What is expected. Copy all of the data below word for word, leaving out the pictures.

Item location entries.
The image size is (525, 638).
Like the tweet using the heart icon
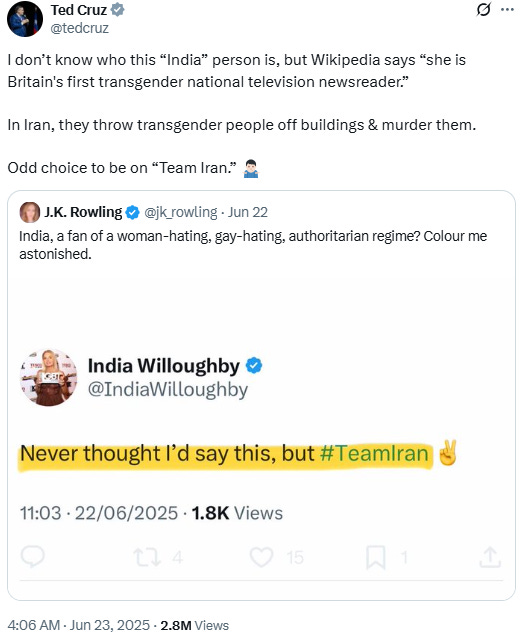261,557
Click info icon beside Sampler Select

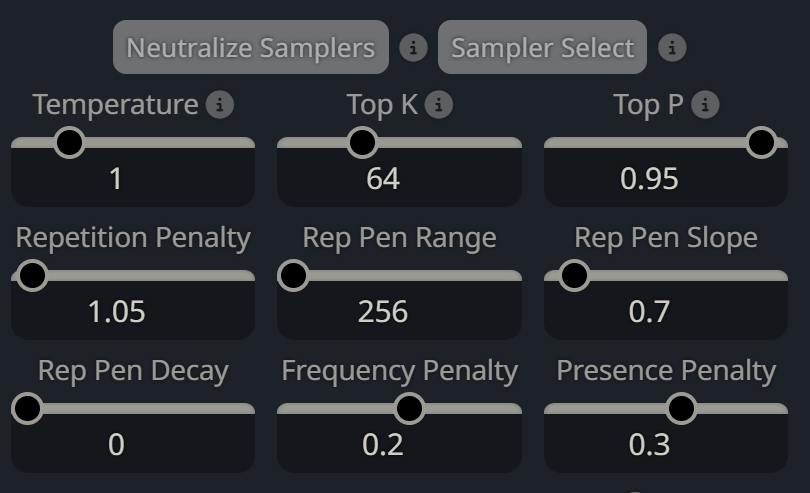click(x=672, y=48)
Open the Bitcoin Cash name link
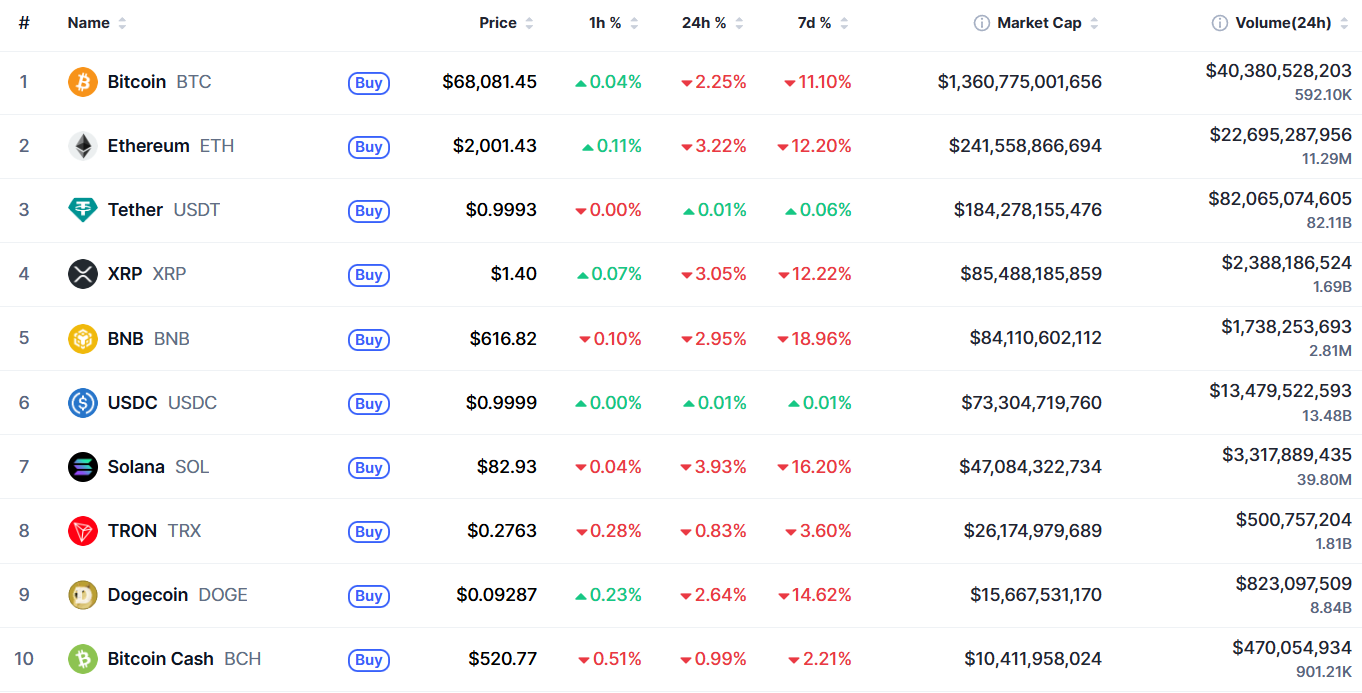The image size is (1362, 693). coord(160,659)
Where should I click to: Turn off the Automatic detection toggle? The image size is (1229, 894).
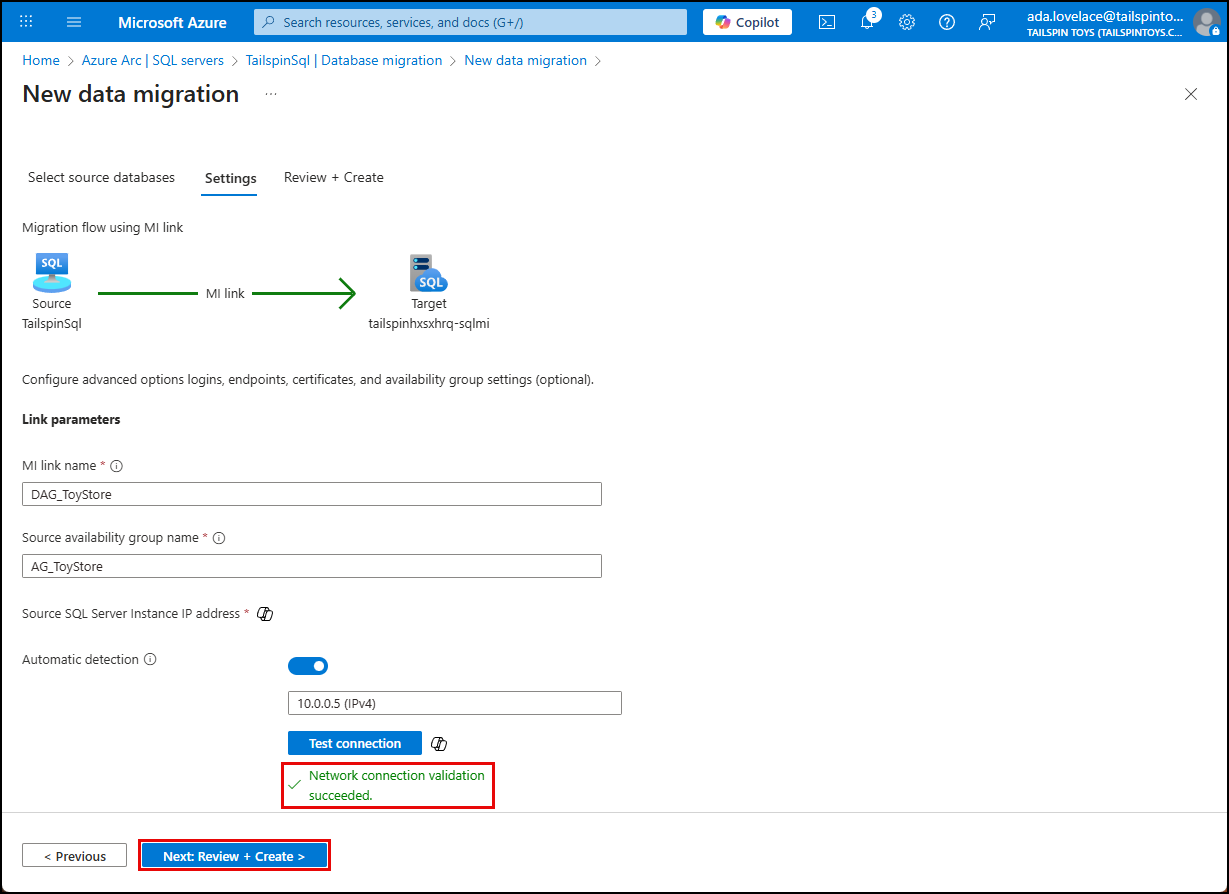(x=308, y=666)
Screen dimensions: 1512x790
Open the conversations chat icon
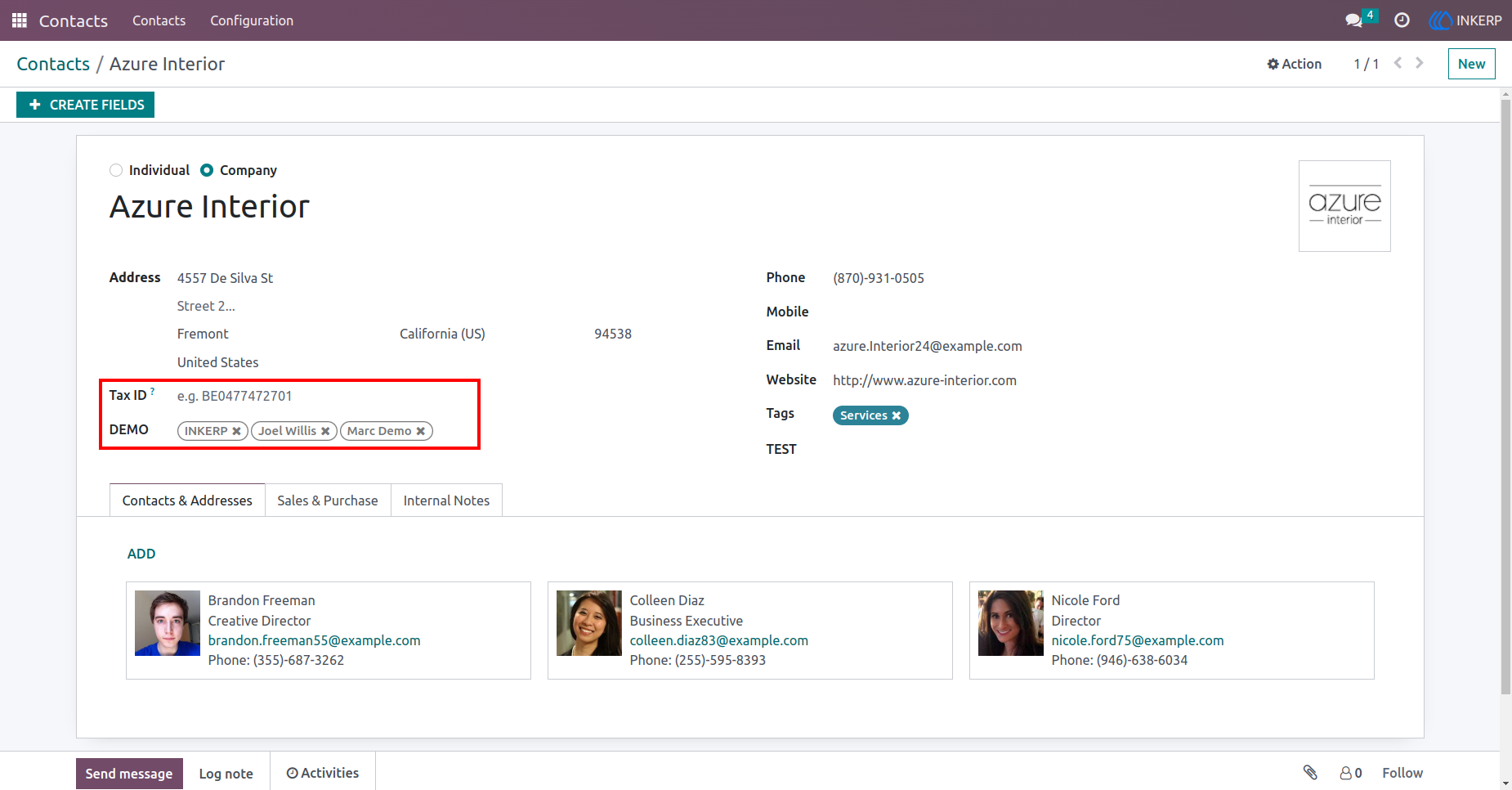point(1354,20)
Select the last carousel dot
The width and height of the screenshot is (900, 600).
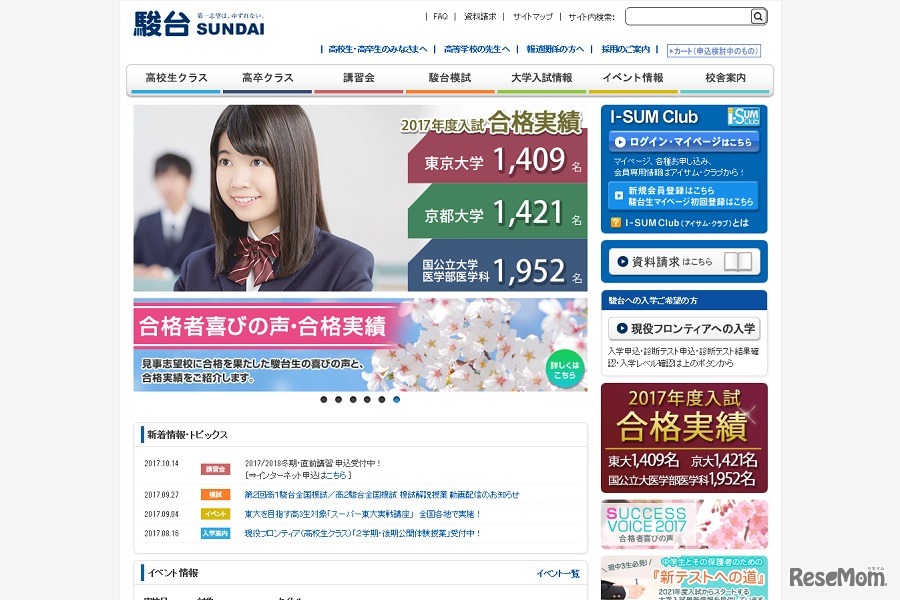[x=396, y=400]
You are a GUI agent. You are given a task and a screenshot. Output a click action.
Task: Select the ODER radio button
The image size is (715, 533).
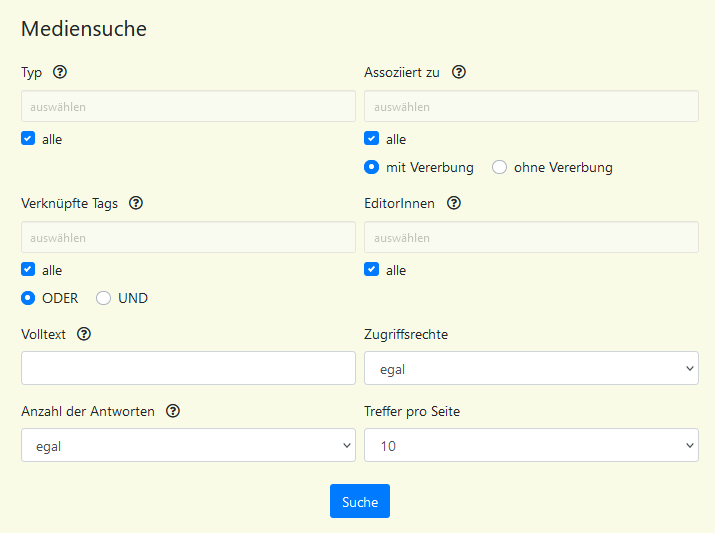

Answer to the task.
The image size is (525, 638).
Like the tweet using the heart icon
261,557
Click info icon beside Sampler Select

click(x=672, y=48)
Open the Bitcoin Cash name link
The image size is (1362, 693). coord(160,659)
Where should I click to: Turn off the Automatic detection toggle? The image size is (1229, 894).
(x=308, y=666)
Screen dimensions: 1512x790
Open the conversations chat icon
point(1354,20)
Select the last carousel dot
The width and height of the screenshot is (900, 600).
[x=396, y=400]
You are a GUI agent. You are given a task and a screenshot. Output a click action.
Task: Select the ODER radio button
The image size is (715, 533).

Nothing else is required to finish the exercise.